[Work to complete] Retype the lines of the records starting at the line containing "Given: Remove the" and ending at the line containing "pyautogui.click(x=560, y=267)", with both of those lines included.

Records from a data source:

------------------------

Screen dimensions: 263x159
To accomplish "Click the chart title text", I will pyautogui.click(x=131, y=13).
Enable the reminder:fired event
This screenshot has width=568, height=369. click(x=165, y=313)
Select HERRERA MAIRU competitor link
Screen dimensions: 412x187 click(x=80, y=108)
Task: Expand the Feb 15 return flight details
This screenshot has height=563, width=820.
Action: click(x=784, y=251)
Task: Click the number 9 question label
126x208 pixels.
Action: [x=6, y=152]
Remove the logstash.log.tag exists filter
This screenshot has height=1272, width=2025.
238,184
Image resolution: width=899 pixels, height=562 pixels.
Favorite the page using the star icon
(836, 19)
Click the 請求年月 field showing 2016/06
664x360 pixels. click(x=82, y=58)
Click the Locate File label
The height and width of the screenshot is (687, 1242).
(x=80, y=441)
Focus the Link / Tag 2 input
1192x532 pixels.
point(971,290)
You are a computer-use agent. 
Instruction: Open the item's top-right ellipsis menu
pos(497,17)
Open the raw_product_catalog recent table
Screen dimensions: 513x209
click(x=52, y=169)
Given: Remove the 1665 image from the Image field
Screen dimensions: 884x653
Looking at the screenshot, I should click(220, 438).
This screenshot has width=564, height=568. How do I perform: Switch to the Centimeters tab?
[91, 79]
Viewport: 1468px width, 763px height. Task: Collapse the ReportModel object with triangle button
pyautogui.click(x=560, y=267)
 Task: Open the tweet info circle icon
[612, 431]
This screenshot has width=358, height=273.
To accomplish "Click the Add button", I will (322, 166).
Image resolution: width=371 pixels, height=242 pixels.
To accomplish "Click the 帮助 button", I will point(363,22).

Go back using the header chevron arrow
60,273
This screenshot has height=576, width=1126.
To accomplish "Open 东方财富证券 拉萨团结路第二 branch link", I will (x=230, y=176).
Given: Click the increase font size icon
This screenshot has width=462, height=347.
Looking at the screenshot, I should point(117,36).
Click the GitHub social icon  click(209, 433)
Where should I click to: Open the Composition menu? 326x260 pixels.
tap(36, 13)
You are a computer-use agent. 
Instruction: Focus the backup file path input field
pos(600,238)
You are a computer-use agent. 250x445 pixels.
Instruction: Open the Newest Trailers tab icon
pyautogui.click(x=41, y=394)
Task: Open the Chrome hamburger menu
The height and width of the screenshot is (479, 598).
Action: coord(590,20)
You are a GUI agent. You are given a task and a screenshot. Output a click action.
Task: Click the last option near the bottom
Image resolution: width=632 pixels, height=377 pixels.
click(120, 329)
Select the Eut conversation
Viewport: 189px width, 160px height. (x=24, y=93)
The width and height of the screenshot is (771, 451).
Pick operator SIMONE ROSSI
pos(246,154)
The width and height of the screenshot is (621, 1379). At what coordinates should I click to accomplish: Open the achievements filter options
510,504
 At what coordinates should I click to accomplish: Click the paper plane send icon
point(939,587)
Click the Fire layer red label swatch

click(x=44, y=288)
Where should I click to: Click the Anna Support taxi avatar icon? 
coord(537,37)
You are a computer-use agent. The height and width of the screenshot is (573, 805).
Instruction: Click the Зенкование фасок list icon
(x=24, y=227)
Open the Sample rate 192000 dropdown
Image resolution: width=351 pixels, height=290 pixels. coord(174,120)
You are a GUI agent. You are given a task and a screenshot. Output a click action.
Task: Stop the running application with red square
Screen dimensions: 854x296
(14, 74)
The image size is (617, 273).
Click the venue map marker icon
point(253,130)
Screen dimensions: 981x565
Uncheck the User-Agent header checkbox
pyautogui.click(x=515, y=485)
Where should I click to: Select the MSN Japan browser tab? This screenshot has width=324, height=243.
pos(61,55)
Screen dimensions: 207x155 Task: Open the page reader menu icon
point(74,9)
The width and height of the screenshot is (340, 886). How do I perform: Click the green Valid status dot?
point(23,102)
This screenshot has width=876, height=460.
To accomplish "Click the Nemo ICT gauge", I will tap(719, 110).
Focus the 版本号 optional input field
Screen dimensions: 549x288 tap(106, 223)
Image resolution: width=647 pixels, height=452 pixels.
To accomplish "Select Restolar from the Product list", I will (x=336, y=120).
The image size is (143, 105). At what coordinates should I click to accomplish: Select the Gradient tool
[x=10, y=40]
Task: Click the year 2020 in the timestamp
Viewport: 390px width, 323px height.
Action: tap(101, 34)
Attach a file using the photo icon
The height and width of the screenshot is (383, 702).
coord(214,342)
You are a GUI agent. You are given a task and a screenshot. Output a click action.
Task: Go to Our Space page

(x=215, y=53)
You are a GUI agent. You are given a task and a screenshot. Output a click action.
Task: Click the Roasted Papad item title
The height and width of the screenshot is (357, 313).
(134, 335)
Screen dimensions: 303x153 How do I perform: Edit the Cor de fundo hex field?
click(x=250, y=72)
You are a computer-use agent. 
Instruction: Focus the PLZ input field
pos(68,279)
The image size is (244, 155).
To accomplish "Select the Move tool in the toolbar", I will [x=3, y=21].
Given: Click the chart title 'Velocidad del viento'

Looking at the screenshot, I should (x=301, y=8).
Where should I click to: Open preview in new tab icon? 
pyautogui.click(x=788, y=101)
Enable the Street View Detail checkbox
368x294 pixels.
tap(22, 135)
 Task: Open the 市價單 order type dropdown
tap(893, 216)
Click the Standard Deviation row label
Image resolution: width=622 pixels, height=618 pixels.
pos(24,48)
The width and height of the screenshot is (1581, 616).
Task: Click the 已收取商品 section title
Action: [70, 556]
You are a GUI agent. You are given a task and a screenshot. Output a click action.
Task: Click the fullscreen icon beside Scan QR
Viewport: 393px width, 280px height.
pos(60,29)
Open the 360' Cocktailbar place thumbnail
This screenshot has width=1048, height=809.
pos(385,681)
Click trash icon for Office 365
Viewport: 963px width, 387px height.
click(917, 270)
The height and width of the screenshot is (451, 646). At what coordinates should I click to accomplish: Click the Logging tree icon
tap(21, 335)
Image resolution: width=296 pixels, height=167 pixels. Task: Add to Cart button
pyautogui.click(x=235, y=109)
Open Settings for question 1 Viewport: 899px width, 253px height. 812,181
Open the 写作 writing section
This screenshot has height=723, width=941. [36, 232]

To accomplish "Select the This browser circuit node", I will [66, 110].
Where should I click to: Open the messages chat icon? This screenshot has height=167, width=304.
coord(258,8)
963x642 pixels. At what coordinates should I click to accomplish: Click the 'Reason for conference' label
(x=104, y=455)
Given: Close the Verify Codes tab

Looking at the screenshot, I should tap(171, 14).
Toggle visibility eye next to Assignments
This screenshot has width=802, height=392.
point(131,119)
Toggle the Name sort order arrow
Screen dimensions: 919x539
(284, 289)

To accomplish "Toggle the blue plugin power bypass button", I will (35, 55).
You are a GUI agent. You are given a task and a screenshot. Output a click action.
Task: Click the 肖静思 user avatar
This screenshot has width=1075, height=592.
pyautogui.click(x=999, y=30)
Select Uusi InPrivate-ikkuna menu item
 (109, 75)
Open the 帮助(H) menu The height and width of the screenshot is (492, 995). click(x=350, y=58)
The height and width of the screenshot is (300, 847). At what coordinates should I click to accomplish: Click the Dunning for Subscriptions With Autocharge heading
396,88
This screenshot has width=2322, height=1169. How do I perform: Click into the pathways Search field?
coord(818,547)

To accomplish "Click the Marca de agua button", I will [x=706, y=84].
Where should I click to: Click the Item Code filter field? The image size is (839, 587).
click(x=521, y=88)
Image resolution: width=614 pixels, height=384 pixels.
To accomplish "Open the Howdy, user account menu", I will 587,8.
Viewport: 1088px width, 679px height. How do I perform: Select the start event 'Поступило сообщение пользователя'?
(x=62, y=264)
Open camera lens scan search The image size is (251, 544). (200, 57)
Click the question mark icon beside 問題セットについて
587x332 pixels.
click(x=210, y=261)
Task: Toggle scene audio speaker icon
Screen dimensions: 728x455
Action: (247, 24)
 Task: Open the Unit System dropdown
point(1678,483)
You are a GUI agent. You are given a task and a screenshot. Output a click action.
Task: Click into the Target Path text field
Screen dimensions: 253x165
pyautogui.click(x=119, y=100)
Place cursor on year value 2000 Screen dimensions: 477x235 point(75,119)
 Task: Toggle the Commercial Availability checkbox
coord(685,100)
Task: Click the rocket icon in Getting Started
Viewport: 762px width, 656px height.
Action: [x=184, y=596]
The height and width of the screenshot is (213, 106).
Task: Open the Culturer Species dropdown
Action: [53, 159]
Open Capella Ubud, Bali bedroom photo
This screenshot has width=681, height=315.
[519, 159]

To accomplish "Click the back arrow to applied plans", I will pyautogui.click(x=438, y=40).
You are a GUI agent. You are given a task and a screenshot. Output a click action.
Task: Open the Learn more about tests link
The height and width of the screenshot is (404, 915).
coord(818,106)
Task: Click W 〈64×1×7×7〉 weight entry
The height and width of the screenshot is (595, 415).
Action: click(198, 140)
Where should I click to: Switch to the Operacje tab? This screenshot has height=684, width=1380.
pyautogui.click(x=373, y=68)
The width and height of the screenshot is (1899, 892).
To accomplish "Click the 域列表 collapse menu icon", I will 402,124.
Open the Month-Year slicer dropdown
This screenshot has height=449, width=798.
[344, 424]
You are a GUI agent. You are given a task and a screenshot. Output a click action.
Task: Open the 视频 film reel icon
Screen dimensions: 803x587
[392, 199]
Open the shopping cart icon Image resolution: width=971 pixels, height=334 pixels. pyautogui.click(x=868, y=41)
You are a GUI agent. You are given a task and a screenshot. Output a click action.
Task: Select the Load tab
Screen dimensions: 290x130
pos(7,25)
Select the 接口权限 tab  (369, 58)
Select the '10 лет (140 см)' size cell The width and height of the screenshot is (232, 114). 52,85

------------------------

[The result]
Given: Remove the 1665 image from the Image field
Screen dimensions: 884x653
Looking at the screenshot, I should click(220, 438).
This screenshot has width=564, height=568. How do I perform: Switch to the Centimeters tab?
[91, 79]
Viewport: 1468px width, 763px height. Task: Collapse the ReportModel object with triangle button
pyautogui.click(x=560, y=267)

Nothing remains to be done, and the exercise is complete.